Easy Data, Hard Data, Compromised Data

My QUT DMRC colleague Jean Burgess and I are next at AoIR 2015, presenting the core points from our chapter "Easy Data, Hard Data" in the Compromised Data collection. (The slides are below.) The chapter thinks through the pragmatics and politics of being social media researchers in a complex and precarious environment, and thus builds on David Berry's work on the computational turn in humanities and social science research.

This turn towards large data is instrumental as well as transformational – it has exciting practical dimensions as new but unevenly distributed and challenging research opportunities arise, but it also requires us to confront some of the new political dimensions that emerge from working with proprietary data whose availability is government by commercial providers.

Scientific research is being shaped by the politics of platforms, creating specific relationships between actors; the impact of Twitter's transforming business model on the possibilities and conduct of Twitter research serves as just one instructive example here. Sudden API changes have completely transformed what Twitter research can and cannot do, for instance. Researchers are inherently entangled with these changing and unpredictable politics.
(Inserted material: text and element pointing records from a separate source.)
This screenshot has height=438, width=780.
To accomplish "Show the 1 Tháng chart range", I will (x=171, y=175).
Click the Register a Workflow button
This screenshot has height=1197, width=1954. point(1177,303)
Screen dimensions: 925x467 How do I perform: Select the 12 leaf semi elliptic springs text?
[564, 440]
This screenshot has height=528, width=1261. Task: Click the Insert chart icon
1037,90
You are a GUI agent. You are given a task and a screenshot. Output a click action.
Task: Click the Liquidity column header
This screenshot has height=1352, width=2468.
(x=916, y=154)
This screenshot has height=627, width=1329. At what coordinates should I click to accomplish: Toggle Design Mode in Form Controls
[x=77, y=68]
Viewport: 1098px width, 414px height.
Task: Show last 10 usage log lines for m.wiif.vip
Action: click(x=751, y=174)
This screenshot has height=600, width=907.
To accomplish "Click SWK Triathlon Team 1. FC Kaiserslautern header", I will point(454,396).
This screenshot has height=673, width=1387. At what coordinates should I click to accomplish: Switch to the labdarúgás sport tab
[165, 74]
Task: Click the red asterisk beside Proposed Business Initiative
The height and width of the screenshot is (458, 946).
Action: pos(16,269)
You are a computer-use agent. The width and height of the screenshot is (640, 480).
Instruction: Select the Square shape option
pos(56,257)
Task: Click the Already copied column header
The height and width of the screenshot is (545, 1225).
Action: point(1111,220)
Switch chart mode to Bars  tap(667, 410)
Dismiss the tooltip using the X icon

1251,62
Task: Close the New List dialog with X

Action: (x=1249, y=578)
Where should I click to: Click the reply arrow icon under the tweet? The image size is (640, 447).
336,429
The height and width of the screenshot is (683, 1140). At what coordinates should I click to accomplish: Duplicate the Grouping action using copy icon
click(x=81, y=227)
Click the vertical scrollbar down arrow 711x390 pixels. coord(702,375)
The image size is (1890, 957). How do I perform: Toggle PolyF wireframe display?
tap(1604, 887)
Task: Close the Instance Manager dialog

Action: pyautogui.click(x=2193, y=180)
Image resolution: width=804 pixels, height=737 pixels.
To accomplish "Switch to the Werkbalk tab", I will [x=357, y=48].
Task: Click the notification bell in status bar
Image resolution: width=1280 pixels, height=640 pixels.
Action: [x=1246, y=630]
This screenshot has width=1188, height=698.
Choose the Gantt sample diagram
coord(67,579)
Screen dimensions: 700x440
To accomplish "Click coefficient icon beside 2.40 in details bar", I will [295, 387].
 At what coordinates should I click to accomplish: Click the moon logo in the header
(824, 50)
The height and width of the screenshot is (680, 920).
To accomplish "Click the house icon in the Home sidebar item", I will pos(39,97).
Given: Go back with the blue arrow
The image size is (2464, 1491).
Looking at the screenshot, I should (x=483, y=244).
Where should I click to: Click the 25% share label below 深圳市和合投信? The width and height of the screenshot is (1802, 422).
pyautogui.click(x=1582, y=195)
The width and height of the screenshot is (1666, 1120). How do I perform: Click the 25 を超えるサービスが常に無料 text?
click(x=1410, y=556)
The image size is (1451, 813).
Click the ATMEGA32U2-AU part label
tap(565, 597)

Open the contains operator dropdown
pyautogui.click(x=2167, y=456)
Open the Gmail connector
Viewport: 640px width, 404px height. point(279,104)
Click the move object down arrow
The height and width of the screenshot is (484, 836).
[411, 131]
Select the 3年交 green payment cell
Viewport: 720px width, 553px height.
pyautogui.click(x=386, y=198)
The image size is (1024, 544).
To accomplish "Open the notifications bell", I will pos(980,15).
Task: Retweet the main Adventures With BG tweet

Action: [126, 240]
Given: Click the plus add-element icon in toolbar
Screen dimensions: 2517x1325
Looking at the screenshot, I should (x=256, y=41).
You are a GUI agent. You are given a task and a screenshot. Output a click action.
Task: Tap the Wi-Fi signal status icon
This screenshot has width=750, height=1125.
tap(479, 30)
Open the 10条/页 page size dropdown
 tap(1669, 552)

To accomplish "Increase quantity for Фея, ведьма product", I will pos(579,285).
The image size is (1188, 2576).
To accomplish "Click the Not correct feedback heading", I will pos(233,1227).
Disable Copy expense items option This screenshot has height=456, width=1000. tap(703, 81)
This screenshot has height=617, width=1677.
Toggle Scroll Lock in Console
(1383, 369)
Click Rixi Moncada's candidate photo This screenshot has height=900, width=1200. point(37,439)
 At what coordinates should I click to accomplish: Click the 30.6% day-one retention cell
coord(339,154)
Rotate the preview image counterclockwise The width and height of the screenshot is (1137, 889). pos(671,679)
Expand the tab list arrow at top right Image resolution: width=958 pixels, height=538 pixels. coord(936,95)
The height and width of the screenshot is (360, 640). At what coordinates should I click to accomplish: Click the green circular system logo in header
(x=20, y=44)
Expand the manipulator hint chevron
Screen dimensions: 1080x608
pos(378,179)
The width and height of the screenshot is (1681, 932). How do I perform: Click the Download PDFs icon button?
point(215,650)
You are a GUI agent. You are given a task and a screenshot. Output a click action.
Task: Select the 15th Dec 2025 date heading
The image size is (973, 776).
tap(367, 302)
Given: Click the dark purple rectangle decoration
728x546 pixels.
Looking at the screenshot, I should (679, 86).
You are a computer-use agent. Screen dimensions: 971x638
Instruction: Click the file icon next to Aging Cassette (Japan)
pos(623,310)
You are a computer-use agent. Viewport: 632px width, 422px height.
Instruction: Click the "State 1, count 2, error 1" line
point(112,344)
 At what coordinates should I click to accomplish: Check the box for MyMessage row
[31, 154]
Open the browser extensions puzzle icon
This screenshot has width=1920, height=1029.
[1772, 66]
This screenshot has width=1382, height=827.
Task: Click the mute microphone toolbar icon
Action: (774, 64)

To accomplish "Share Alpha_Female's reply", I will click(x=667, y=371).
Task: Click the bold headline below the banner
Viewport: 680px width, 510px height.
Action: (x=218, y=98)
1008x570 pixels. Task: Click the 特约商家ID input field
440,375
Our chapter traces these changes, from the comparative openness and collaboration with developers and users through the gradual closure of large-scale data access opportunities to the current highly restricted and commercialised data access regime.

The net result is that much of the research on Twitter has focussed on hashtag data, which remain relatively easy to capture; what's harder is to go beyond this macro level of Twitter communication, as Hallvard Moe and I have called it, and to examine what happens at the meso level (everyday communication through follower/followee networks – arguably the most common form of communication on Twitter) and the micro level (direct conversations through @replies).

Our research has tried to push past those boundaries, into the field of 'hard' data: we've been exploring the global Twitter userbase, filtering this for Australian users, mapping their follower/followee networks, and tracking their day-to-day activities independent of whether they use hashtags or not.

One early observation from this, for example, is that even the well-known #auspol hashtag (for Australian politics) – the most consistently prominent hashtag in Australia, with an average of some 9,000 tweets per day – accounts for only 1% of the total volume of around 900,000 tweets per day by the 2.8 million Australian Twitter accounts we have identified to date. A focus only on this hashtag as a representation of political discussion in the Australian Twittersphere would therefore be likely to miss an awful lot of communicative activity.

But we've been able to do this only because we've had relatively good institutional backing for our work. This is not the case for the majority of Twitter researchers, and this situation therefore only perpetuates inequalities between researchers and their institutions. There are few solutions to date: Twitter's own data grants, with six recipients hand-picked out of 1,300 applications through an intransparent process, amount to nothing more than a lottery. Indeed, this isn't just about Twitter, and the Twitter API even remains one of the more open APIs amongst mainstream social media platforms. Was its early openness just a historical blip – are we doomed to a social media research future of strict proprietary data enclosures?